2021年9月11日 サンフレッチェ広島 vs 横浜Fマリノス エディオンスタジアム広島

 秋へと移り行く涼しさ。日の入りも早くなり照明の灯ったピッチに入場した選手の中に土肥と東の姿が輝かしかった。2人共チームの活性化に大きく寄与してる。特にハイネルが出場停止のこの機会に土肥はポジションを定着させてほしい。
 現在2位のマリノス。順位の上ではもはや届かない存在になってしまったものの序盤からハイプレスで自由を奪い高い位置でのボール奪取から東が抜け出しゴールを前にするも折り返した場所に誰もいない。そしてマリノスも前線にボールを運んでエウベルの抜け出しを演出するも佐々木が食い止める。攻撃にも守備にも抜かりがないのだった。
 更に攻撃へと拍車を掛けミドルシュートを狙うも跳ね返されるもセカンドボールを拾い左サイドに流れた土肥が受ける。そこからどう展開するか、ちょっと立ち止まったかと「お乗った瞬間クロスを上げた。ペナルティエリアに入った東が打つ。ファーへ流れるもポストに当たる。が、その跳ね返りをヴィエイラ。真正面から押し込んだ。先制、正に土肥と東によってもたらされたゴールだった。
 その後もカウンターからヴィエイラがゴール前へ運び込む。前が空いてる。そこで打たずに横パスはカットされカウンター。それをすぐに数人で囲み攻撃の芽を潰す。中途半端に終わる攻撃は危機に瀕する前に中盤で摘み取る。そしてまたしても中盤へと跳ね返されたボールに土肥がヘッドで弾いたのだった。
 ただその時だった。ヘディングでジャンプした土肥をレオセアラがアフタータックルにより突き飛ばした。うずくまった土肥。続行するという意思を示したもののプレーを再開するとやはりまた倒れてしまった。交代。無念の負傷交代を告げるのだった。
 悲嘆に暮れ涙を流しながらピッチを去る土肥を尻目に松本が入る。残念ではあるが、松本にとっては巡ってきた出場機会である。アピールしてもらいたい。何よりもチームは先制の勢いがあった。

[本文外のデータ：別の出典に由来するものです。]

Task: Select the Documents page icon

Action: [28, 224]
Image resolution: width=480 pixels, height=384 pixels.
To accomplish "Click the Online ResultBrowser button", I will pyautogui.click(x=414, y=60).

 最終ラインでのパスカットから野上が自らドリブルで持ち上がりバイタルエリアまで来てしまった。が、サポートがなく潰えてしまう。その後もDFから相手の背後へのロングパスにヴィエイラが反応して追いつくも放ったシュートはGKにセーブされてしまう。追加点のチャンスがありながらも決めきれない。そんな尻すぼみの攻撃はマリノスに活力を与えたのだろうか、途端にボールが回るようになっていった。左サイドに入ったマルコスのボールが奪えない。するとカットインから地を這うようなキックを放つと中央で張る前田の足元へ。ワンタッチ、方向を変えそのままゴールへたたき込まれてしまったのだった。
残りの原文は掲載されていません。